===== Material supplied =====
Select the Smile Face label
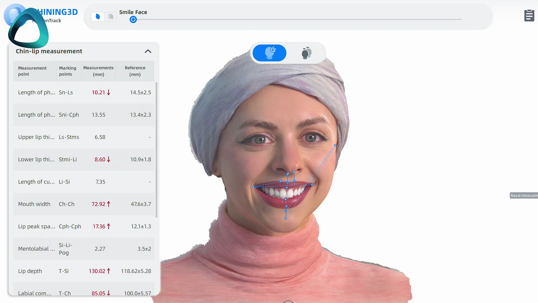The height and width of the screenshot is (303, 538). (x=133, y=12)
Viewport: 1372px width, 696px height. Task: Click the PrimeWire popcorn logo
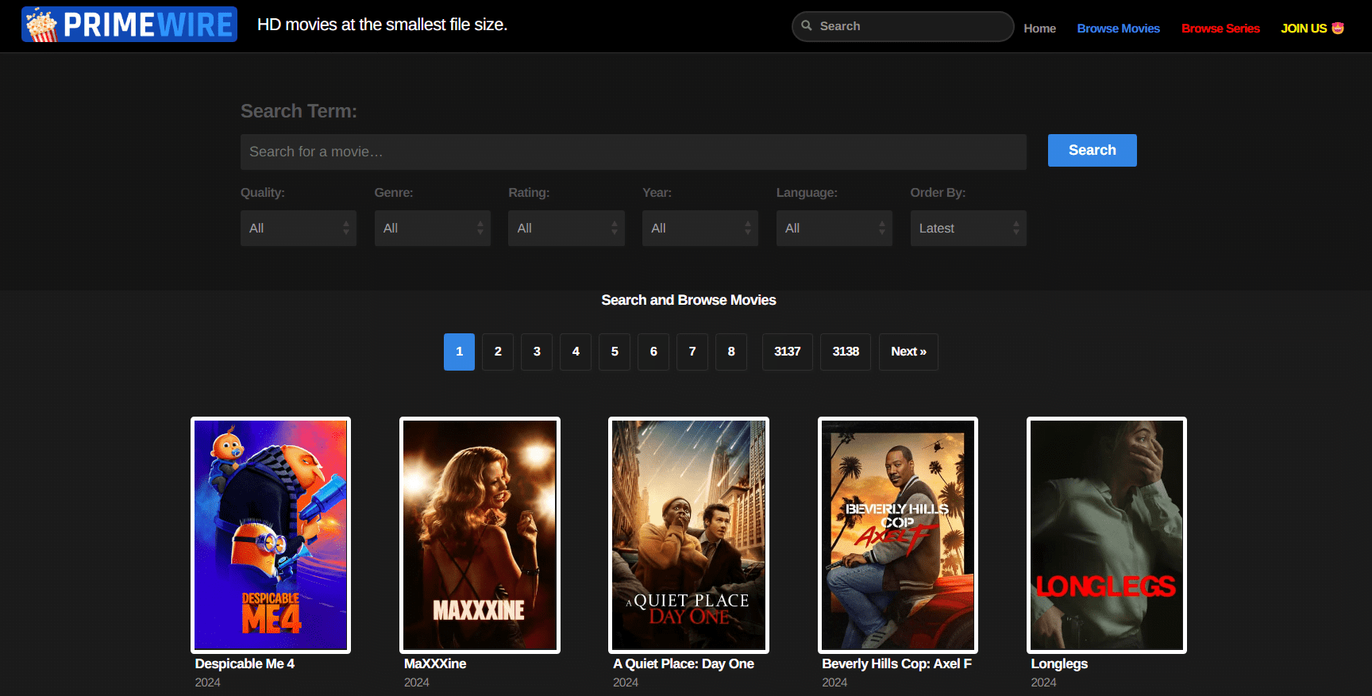click(x=41, y=25)
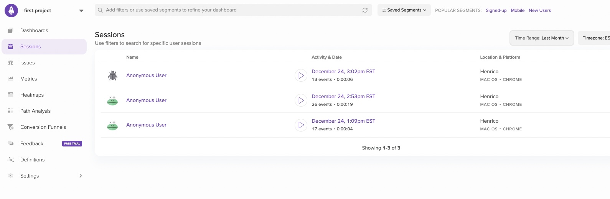Play the 2:53pm session recording
Screen dimensions: 610x199
(301, 100)
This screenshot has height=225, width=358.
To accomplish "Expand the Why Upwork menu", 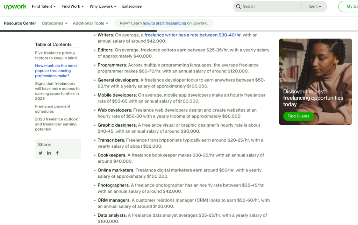I will pyautogui.click(x=103, y=7).
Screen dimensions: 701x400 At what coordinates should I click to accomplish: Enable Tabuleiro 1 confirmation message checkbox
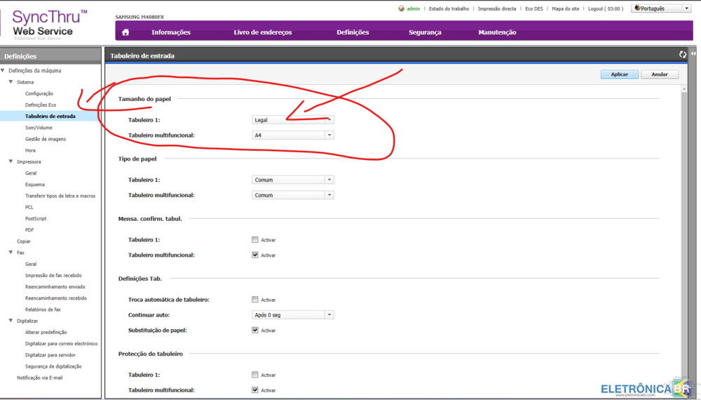pyautogui.click(x=255, y=240)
=====
> Task requirements: The output is the lines from the start of the data above through the line containing "This screenshot has height=225, width=358.", unchanged, with any picture left out.

> Answer to the problem:
Select the Smile Face label
The height and width of the screenshot is (303, 538). (x=133, y=12)
Viewport: 1372px width, 696px height. Task: Click the PrimeWire popcorn logo
click(x=41, y=25)
Play the 2:53pm session recording
Screen dimensions: 610x199
(301, 100)
This screenshot has height=225, width=358.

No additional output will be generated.